(Stored items)
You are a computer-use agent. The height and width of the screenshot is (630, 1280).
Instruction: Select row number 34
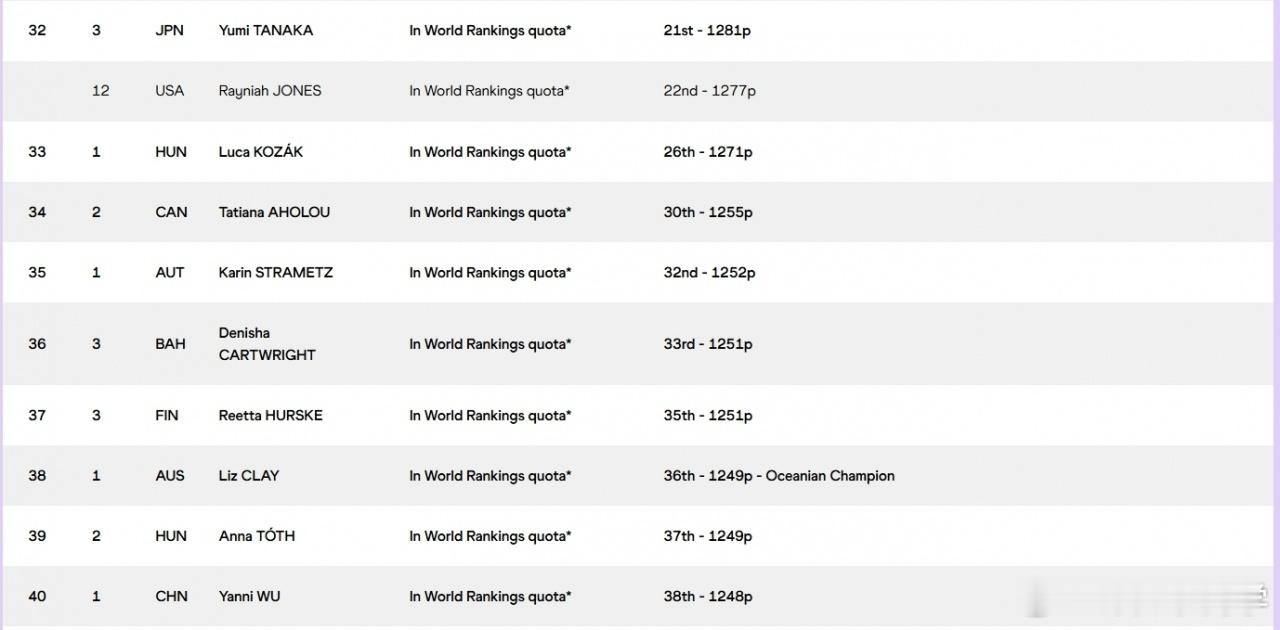[x=37, y=212]
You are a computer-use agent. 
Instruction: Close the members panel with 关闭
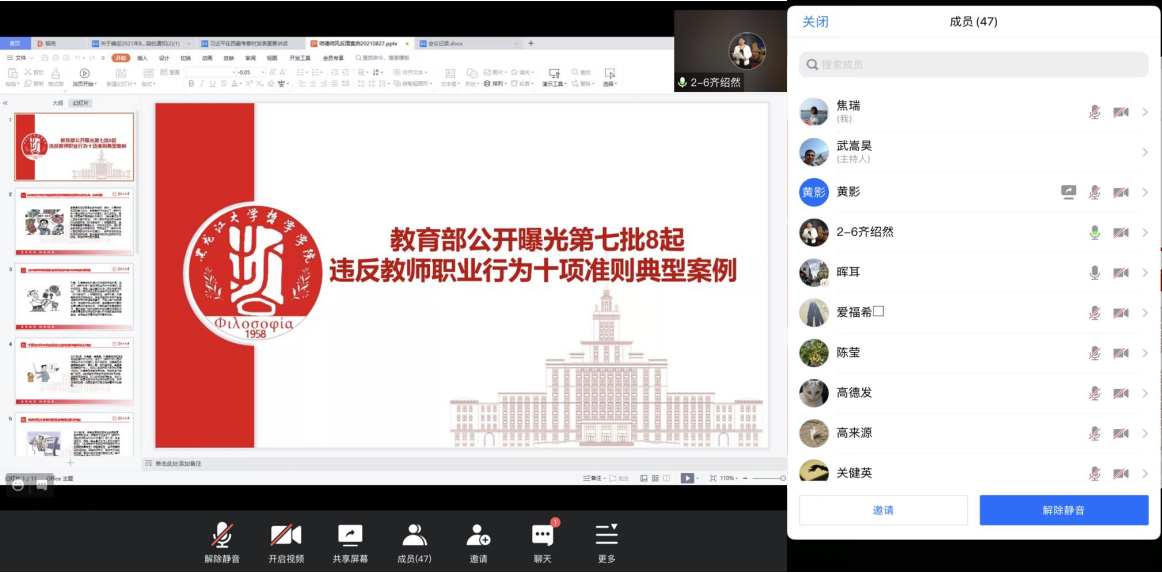pos(815,22)
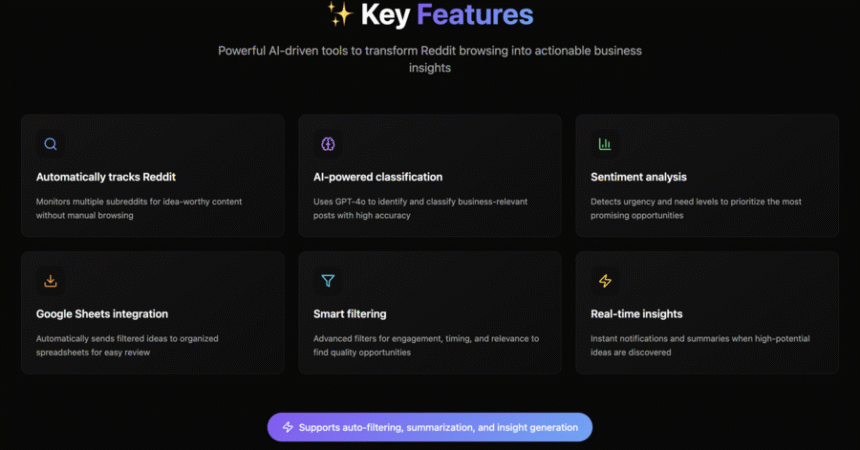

* About this exercise *
Return every line above where "computer" appears.

* Exercise output *
You are a computer-use agent. The height and width of the screenshot is (630, 1280).
You are a computer-use agent. 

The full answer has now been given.